Mia Farrow and boyfriend John Malkovich are part of a traveling circus that has pitched its tent near an unnamed European town where rival bands of vigilantes roam the nighttime streets in search of a marauding strangler. When Farrow catches Malkovich cheating on her with the strongman's wife (Madonna in a murky cameo), she walks out into the fog where she is befriended by streetwalker Lily Tomlin.
Helmer throws in some Kafka (Allen's persecuted character is never sure what he's supposed to do), some evil (there's a killer on the loose, casting shadows in the fog), a spunky counterbalancing force (Mia Farrow) and a little magic.

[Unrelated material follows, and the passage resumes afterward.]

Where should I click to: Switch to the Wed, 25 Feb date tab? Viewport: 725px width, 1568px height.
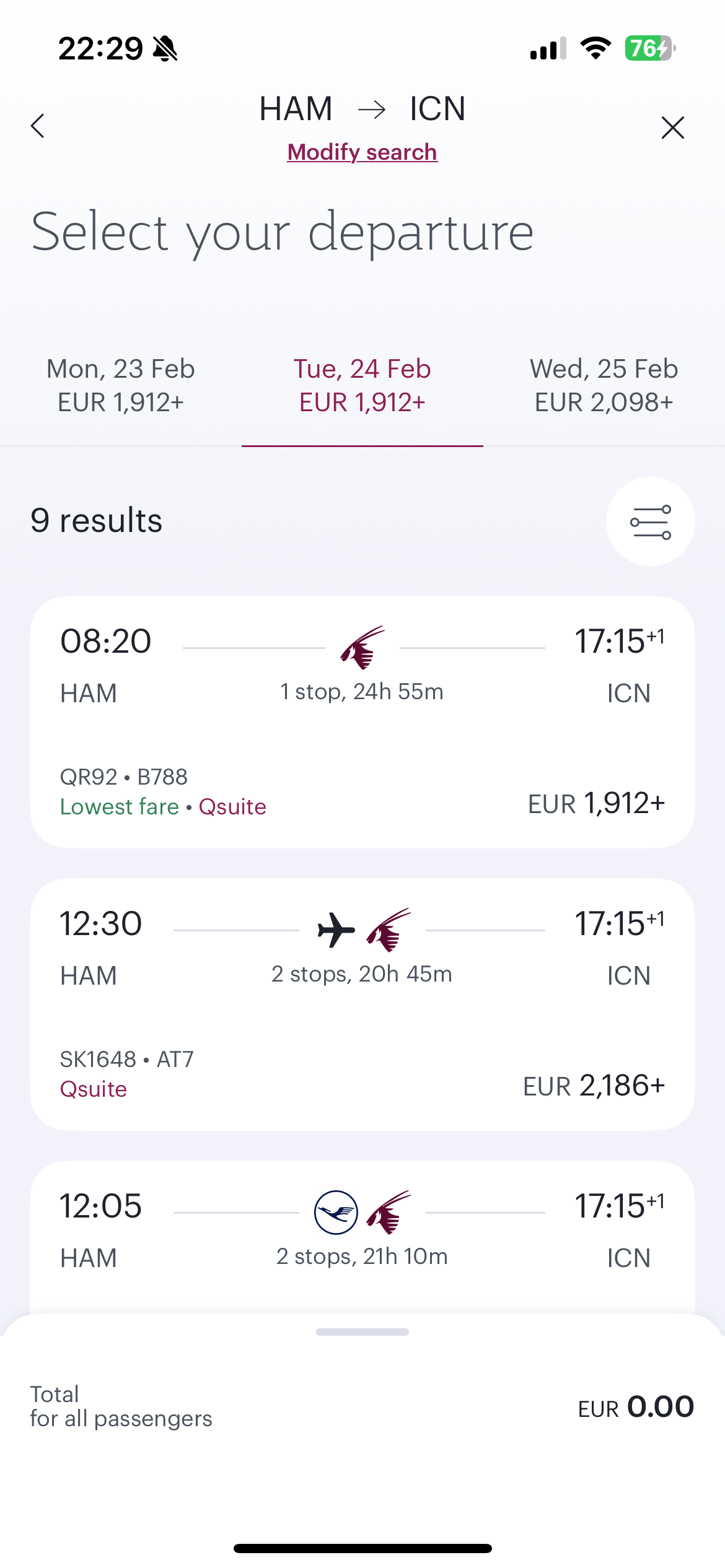click(604, 385)
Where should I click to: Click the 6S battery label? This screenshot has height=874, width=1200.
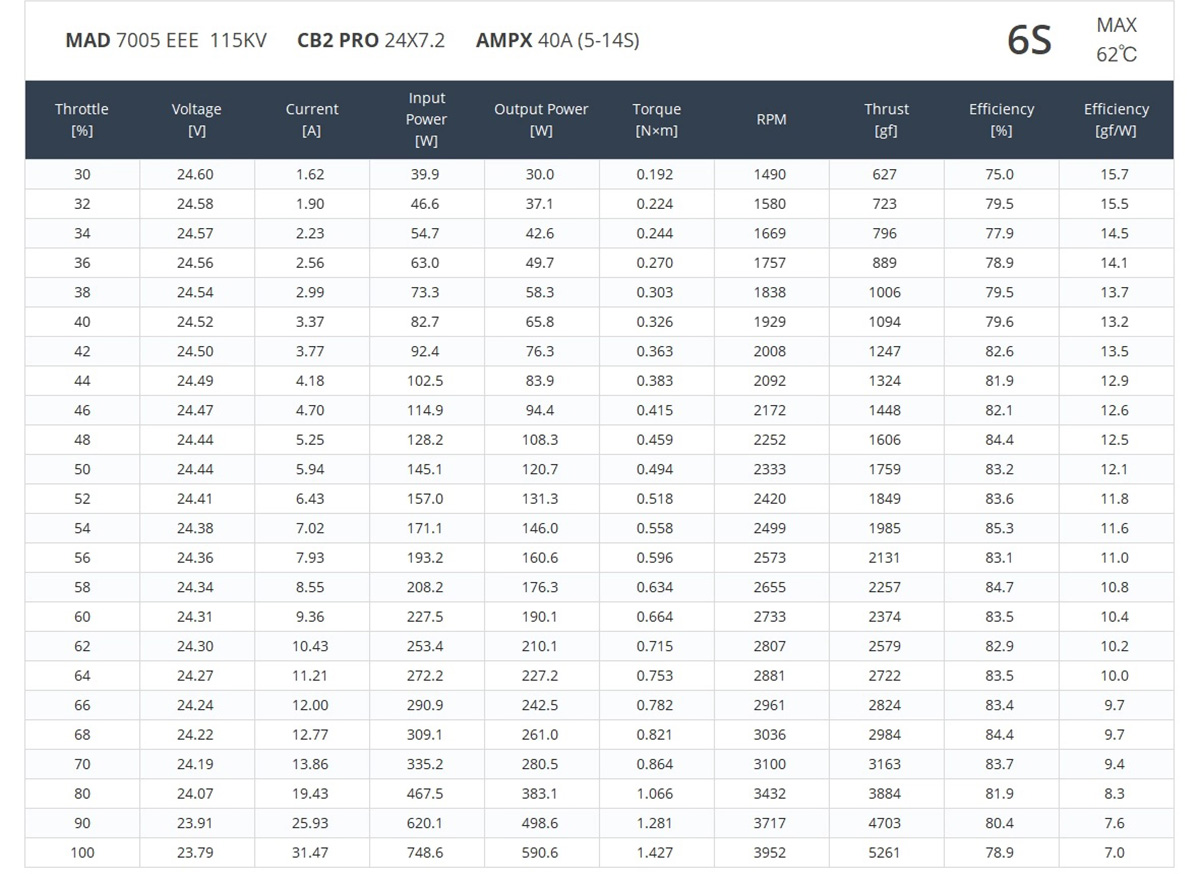1029,41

Tomlin is good, and Julie Kavner also scores as a former Allen paramour. John Cusack hits all the right notes as a college student who cajoles Farrow into selling herself just once. Several top thesps, including Jodie Foster and Kathy Bates, have been caught in surprisingly ordinary (and brief) perfs.
(B&W) Available on VHS, DVD. Extract of a review from 1992. Running time: 86 MIN.